FRAGMENTO DEL TEXTO

Libros de ayer y hoy
AMLO y sus encomiables intenciones son rehenes de las fijaciones y de la manera de entenderse a sí mismo en su misión personal, política e institucional.
Personas y colectivos están ávidos de certeza. La incertidumbre provoca inquietud. Propio de la certeza es el mundo conservador; del liberal, la incertidumbre. La certeza da claridad y somete; la incertidumbre mueve a la acción y a la reflexión; no niega las certezas que aprecia como anhelo y hace de la certeza de derechos aspiración obligada.
El eje del discurso lopezobradorista es el de la certeza. Por eso su perfil es más próximo al de un líder religioso que al de la política; ésta es vista como un espacio mundano, dominado por la ambición vulgar. La misión es evangelizar, convertir, sumar; también, señalar el mal, al enemigo, a aquello que hay que extirpar, eliminar.
El enemigo se lleva adentro y es la ambición por la riqueza. La polarización es consecuencia, y vehículo para justificar el bien de la causa.
Es inevitable, asimismo, el complejo de superioridad moral, que conlleva un sentido de causa por encima de todo y todos: su sentido de justicia sobre la ley, la humildad sobre el aspiracionismo, el proyecto propio sobre cualquier otro.
Las demandas, las exigencias de los demás, el escrutinio al poder son trampa de los moralmente inferiores, trátese de las víctimas de la violencia, del reclamo de las mujeres por la opresión, de la exigencia de medicamentos para menores con cáncer o de la comunidad académica del CIDE agredida desde el gobierno. La certeza va de la mano del autoritarismo al menos en dos sentidos: la intolerancia y la negación de la coexistencia.
¿Cómo se puede tolerar al enemigo? ¿Cómo coexistir con el mal? La causa se traslada al terreno de la guerra con todas sus implicaciones: el aniquilamiento, la intransigencia, la lealtad ciega y la pretensión de una victoria total, permanente.
El fin justifica a los medios, incluso abrazar a lo más corrupto del PRI. La historia y su interpretación a modo es indispensable para ganar legitimidad.
El voto popular no importa, es la causa la que abreva de todas las luchas populares, sean de los pueblos originarios en la conquista, de Hidalgo, de Juárez o de Madero. Ya se ha dicho, invocar a la historia como origen y razón de mandato es fundamento del autoritarismo.
El presidente López Obrador y sus encomiables intenciones son rehenes de las fijaciones y de la manera de entenderse a sí mismo en su misión personal, política e institucional. Ante la certeza de causa no hay espacio para la incertidumbre, la reflexión ni para la evaluación de realizaciones al margen de pretensiones retóricas.
La realidad, siempre desafiante, siempre compleja, se somete al prisma de la certeza. Por ello el mensaje recurrente es el de la causa que todo justifica. Se invoca al pueblo y a la historia a manera de eludir la responsabilidad presente y encontrar santuario frente a la adversidad o la evidente distancia entre promesa y logro.

DATOS REUNIDOS
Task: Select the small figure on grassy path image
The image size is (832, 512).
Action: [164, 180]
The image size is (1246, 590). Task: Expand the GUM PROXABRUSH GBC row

CONSIGNA A
Enumera las implicaciones que, según la columna sobre López Obrador, trae consigo llevar la causa al terreno de la guerra.
CONSIGNA B
Reproduce el pasaje de la columna sobre López Obrador que empieza en "Personas y colectivos" y termina en "que extirpar, eliminar.".

TU RESPUESTA A
- El aniquilamiento
- La intransigencia
- La lealtad ciega
- La pretensión de una victoria total, permanente

TU RESPUESTA B
Personas y colectivos están ávidos de certeza. La incertidumbre provoca inquietud. Propio de la certeza es el mundo conservador; del liberal, la incertidumbre. La certeza da claridad y somete; la incertidumbre mueve a la acción y a la reflexión; no niega las certezas que aprecia como anhelo y hace de la certeza de derechos aspiración obligada.
El eje del discurso lopezobradorista es el de la certeza. Por eso su perfil es más próximo al de un líder religioso que al de la política; ésta es vista como un espacio mundano, dominado por la ambición vulgar. La misión es evangelizar, convertir, sumar; también, señalar el mal, al enemigo, a aquello que hay que extirpar, eliminar.